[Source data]
•••••
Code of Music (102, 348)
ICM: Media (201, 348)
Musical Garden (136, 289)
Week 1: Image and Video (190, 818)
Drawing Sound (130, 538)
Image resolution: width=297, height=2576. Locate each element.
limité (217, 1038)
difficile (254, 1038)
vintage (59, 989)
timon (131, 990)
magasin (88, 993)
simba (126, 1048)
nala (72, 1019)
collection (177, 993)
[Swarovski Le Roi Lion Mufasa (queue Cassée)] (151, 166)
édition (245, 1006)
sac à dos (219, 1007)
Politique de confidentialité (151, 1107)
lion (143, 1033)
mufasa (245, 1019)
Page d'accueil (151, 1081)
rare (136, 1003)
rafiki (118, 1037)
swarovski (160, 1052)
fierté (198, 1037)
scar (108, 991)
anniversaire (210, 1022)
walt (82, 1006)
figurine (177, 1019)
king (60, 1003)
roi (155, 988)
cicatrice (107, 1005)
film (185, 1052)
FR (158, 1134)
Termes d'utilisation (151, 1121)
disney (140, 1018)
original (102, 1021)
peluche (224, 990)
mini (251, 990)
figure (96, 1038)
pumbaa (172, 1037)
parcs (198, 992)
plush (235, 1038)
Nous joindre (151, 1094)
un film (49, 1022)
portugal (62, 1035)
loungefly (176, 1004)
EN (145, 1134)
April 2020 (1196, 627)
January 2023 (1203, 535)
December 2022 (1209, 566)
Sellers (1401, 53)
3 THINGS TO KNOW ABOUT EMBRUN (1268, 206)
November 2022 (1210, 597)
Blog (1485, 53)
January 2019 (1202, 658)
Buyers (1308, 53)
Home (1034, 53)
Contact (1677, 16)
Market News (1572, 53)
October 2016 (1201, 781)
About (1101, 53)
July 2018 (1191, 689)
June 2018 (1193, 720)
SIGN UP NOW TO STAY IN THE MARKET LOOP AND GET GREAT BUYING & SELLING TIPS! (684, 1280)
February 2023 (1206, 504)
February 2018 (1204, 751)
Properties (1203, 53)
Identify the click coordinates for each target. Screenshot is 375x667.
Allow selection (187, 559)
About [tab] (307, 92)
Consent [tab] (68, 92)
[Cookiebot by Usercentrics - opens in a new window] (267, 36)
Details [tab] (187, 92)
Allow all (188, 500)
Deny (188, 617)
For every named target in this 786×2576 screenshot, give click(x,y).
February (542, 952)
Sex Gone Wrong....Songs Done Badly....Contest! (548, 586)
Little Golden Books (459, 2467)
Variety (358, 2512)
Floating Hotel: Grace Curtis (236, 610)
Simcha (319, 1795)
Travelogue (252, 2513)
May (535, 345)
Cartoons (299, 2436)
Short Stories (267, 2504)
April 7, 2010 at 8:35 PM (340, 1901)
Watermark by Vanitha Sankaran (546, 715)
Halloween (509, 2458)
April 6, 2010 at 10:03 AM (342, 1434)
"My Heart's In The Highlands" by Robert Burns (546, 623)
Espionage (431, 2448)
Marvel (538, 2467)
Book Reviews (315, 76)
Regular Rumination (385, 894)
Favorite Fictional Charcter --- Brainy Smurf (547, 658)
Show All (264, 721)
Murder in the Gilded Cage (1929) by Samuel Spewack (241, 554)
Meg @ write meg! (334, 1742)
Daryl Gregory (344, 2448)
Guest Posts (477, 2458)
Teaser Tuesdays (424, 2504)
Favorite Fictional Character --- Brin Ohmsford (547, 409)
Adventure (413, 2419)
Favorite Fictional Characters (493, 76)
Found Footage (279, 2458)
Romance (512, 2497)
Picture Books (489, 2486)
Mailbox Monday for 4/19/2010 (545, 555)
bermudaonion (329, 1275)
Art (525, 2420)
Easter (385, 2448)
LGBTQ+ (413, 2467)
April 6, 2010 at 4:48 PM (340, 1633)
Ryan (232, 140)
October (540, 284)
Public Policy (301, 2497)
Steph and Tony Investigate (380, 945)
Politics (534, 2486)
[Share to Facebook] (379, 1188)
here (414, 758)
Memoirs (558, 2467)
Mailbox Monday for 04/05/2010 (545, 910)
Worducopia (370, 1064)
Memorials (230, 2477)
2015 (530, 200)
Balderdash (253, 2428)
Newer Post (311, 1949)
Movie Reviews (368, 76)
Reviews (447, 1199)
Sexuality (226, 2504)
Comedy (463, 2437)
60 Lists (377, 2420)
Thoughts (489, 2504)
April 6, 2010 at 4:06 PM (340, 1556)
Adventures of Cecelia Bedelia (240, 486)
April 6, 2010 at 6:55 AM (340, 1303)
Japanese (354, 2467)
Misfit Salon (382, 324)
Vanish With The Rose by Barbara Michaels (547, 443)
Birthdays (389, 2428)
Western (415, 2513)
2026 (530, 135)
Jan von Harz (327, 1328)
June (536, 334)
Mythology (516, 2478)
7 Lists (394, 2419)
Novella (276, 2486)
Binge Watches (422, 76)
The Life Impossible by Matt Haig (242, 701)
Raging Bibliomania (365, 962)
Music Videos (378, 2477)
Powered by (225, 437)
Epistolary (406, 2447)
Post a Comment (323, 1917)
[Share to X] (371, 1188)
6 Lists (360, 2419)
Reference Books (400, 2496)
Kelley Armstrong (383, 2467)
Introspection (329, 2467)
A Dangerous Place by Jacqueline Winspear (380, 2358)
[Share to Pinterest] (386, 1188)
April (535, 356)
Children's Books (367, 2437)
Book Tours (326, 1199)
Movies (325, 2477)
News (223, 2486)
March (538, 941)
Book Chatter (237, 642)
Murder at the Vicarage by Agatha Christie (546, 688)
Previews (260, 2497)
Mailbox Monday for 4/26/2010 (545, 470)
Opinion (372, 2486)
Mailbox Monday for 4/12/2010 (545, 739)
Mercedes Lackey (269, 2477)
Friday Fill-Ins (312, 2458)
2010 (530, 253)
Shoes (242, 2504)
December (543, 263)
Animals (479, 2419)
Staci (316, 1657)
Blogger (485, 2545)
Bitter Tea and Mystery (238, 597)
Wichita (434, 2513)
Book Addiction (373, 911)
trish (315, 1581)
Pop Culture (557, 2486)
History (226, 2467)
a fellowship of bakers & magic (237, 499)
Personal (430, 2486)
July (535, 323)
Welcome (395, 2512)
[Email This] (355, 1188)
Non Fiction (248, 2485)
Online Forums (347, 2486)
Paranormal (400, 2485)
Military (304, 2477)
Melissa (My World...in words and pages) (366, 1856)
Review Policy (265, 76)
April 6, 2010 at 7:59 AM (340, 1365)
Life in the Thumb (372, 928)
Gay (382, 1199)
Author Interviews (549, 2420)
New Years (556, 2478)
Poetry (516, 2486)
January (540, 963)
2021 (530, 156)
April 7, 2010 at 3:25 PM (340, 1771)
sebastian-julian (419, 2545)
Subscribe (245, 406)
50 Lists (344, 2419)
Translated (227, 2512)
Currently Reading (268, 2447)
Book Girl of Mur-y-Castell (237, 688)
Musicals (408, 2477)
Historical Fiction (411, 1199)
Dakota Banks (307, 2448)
•••••
__Instructions to follow__. Write out the records above exactly as given.

__Output for this exercise__.
Code of Music (102, 348)
ICM: Media (201, 348)
Musical Garden (136, 289)
Week 1: Image and Video (190, 818)
Drawing Sound (130, 538)
Image resolution: width=297, height=2576. Locate each element.
limité (217, 1038)
difficile (254, 1038)
vintage (59, 989)
timon (131, 990)
magasin (88, 993)
simba (126, 1048)
nala (72, 1019)
collection (177, 993)
[Swarovski Le Roi Lion Mufasa (queue Cassée)] (151, 166)
édition (245, 1006)
sac à dos (219, 1007)
Politique de confidentialité (151, 1107)
lion (143, 1033)
mufasa (245, 1019)
Page d'accueil (151, 1081)
rare (136, 1003)
rafiki (118, 1037)
swarovski (160, 1052)
fierté (198, 1037)
scar (108, 991)
anniversaire (210, 1022)
walt (82, 1006)
figurine (177, 1019)
king (60, 1003)
roi (155, 988)
cicatrice (107, 1005)
film (185, 1052)
FR (158, 1134)
Termes d'utilisation (151, 1121)
disney (140, 1018)
original (102, 1021)
peluche (224, 990)
mini (251, 990)
figure (96, 1038)
pumbaa (172, 1037)
parcs (198, 992)
plush (235, 1038)
Nous joindre (151, 1094)
un film (49, 1022)
portugal (62, 1035)
loungefly (176, 1004)
EN (145, 1134)
April 2020 (1196, 627)
January 2023 (1203, 535)
December 2022 (1209, 566)
Sellers (1401, 53)
3 THINGS TO KNOW ABOUT EMBRUN (1268, 206)
November 2022 (1210, 597)
Blog (1485, 53)
January 2019 (1202, 658)
Buyers (1308, 53)
Home (1034, 53)
Contact (1677, 16)
Market News (1572, 53)
October 2016 (1201, 781)
About (1101, 53)
July 2018 (1191, 689)
June 2018 (1193, 720)
SIGN UP NOW TO STAY IN THE MARKET LOOP AND GET GREAT BUYING & SELLING TIPS! (684, 1280)
February 2023 (1206, 504)
February 2018 (1204, 751)
Properties (1203, 53)
Identify the click coordinates for each target. Screenshot is 375x667.
Allow selection (187, 559)
About [tab] (307, 92)
Consent [tab] (68, 92)
[Cookiebot by Usercentrics - opens in a new window] (267, 36)
Details [tab] (187, 92)
Allow all (188, 500)
Deny (188, 617)
For every named target in this 786×2576 screenshot, give click(x,y).
February (542, 952)
Sex Gone Wrong....Songs Done Badly....Contest! (548, 586)
Little Golden Books (459, 2467)
Variety (358, 2512)
Floating Hotel: Grace Curtis (236, 610)
Simcha (319, 1795)
Travelogue (252, 2513)
May (535, 345)
Cartoons (299, 2436)
Short Stories (267, 2504)
April 7, 2010 at 8:35 PM (340, 1901)
Watermark by Vanitha Sankaran (546, 715)
Halloween (509, 2458)
April 6, 2010 at 10:03 AM (342, 1434)
"My Heart's In The Highlands" by Robert Burns (546, 623)
Espionage (431, 2448)
Marvel (538, 2467)
Book Reviews (315, 76)
Regular Rumination (385, 894)
Favorite Fictional Charcter --- Brainy Smurf (547, 658)
Show All (264, 721)
Murder in the Gilded Cage (1929) by Samuel Spewack (241, 554)
Meg @ write meg! (334, 1742)
Daryl Gregory (344, 2448)
Guest Posts (477, 2458)
Teaser Tuesdays (424, 2504)
Favorite Fictional Character --- Brin Ohmsford (547, 409)
Adventure (413, 2419)
Favorite Fictional Characters (493, 76)
Found Footage (279, 2458)
Romance (512, 2497)
Picture Books (489, 2486)
Mailbox Monday for 4/19/2010 (545, 555)
bermudaonion (329, 1275)
Art (525, 2420)
Easter (385, 2448)
LGBTQ+ (413, 2467)
April 6, 2010 at 4:48 PM (340, 1633)
Ryan (232, 140)
October (540, 284)
Public Policy (301, 2497)
Steph and Tony Investigate (380, 945)
Politics (534, 2486)
[Share to Facebook] (379, 1188)
here (414, 758)
Memoirs (558, 2467)
Mailbox Monday for 04/05/2010 (545, 910)
Worducopia (370, 1064)
Memorials (230, 2477)
2015 (530, 200)
Balderdash (253, 2428)
Newer Post (311, 1949)
Movie Reviews (368, 76)
Reviews (447, 1199)
Sexuality (226, 2504)
Comedy (463, 2437)
60 Lists (377, 2420)
Thoughts (489, 2504)
April 6, 2010 at 4:06 PM (340, 1556)
Adventures of Cecelia Bedelia (240, 486)
April 6, 2010 at 6:55 AM (340, 1303)
Japanese (354, 2467)
Misfit Salon (382, 324)
Vanish With The Rose by Barbara Michaels (547, 443)
Birthdays (389, 2428)
Western (415, 2513)
2026 (530, 135)
Jan von Harz (327, 1328)
June (536, 334)
Mythology (516, 2478)
7 Lists (394, 2419)
Novella (276, 2486)
Binge Watches (422, 76)
The Life Impossible by Matt Haig (242, 701)
Raging Bibliomania (365, 962)
Music Videos (378, 2477)
Powered by (225, 437)
Epistolary (406, 2447)
Post a Comment (323, 1917)
[Share to X] (371, 1188)
6 Lists (360, 2419)
Reference Books (400, 2496)
Kelley Armstrong (383, 2467)
Introspection (329, 2467)
A Dangerous Place by Jacqueline Winspear (380, 2358)
[Share to Pinterest] (386, 1188)
April (535, 356)
Children's Books (367, 2437)
Book Tours (326, 1199)
Movies (325, 2477)
News (223, 2486)
March (538, 941)
Book Chatter (237, 642)
Murder at the Vicarage by Agatha Christie (546, 688)
Previews (260, 2497)
Mailbox Monday for 4/26/2010 (545, 470)
Opinion (372, 2486)
Mailbox Monday for 4/12/2010 (545, 739)
Mercedes Lackey (269, 2477)
Friday Fill-Ins (312, 2458)
2010 (530, 253)
Shoes (242, 2504)
December (543, 263)
Animals (479, 2419)
Staci (316, 1657)
Blogger (485, 2545)
Bitter Tea and Mystery (238, 597)
Wichita (434, 2513)
Book Addiction (373, 911)
trish (315, 1581)
Pop Culture (557, 2486)
History (226, 2467)
a fellowship of bakers & magic (237, 499)
Personal (430, 2486)
July (535, 323)
Welcome (395, 2512)
[Email This] (355, 1188)
Non Fiction (248, 2485)
Online Forums (347, 2486)
Paranormal (400, 2485)
Military (304, 2477)
Melissa (My World...in words and pages) (366, 1856)
Review Policy (265, 76)
April 6, 2010 at 7:59 AM (340, 1365)
Life in the Thumb (372, 928)
Gay (382, 1199)
Author Interviews (549, 2420)
New Years (556, 2478)
Poetry (516, 2486)
January (540, 963)
2021 (530, 156)
April 7, 2010 at 3:25 PM (340, 1771)
sebastian-julian (419, 2545)
Subscribe (245, 406)
50 Lists (344, 2419)
Translated (227, 2512)
Currently Reading (268, 2447)
Book Girl of Mur-y-Castell (237, 688)
Musicals (408, 2477)
Historical Fiction (411, 1199)
Dakota Banks (307, 2448)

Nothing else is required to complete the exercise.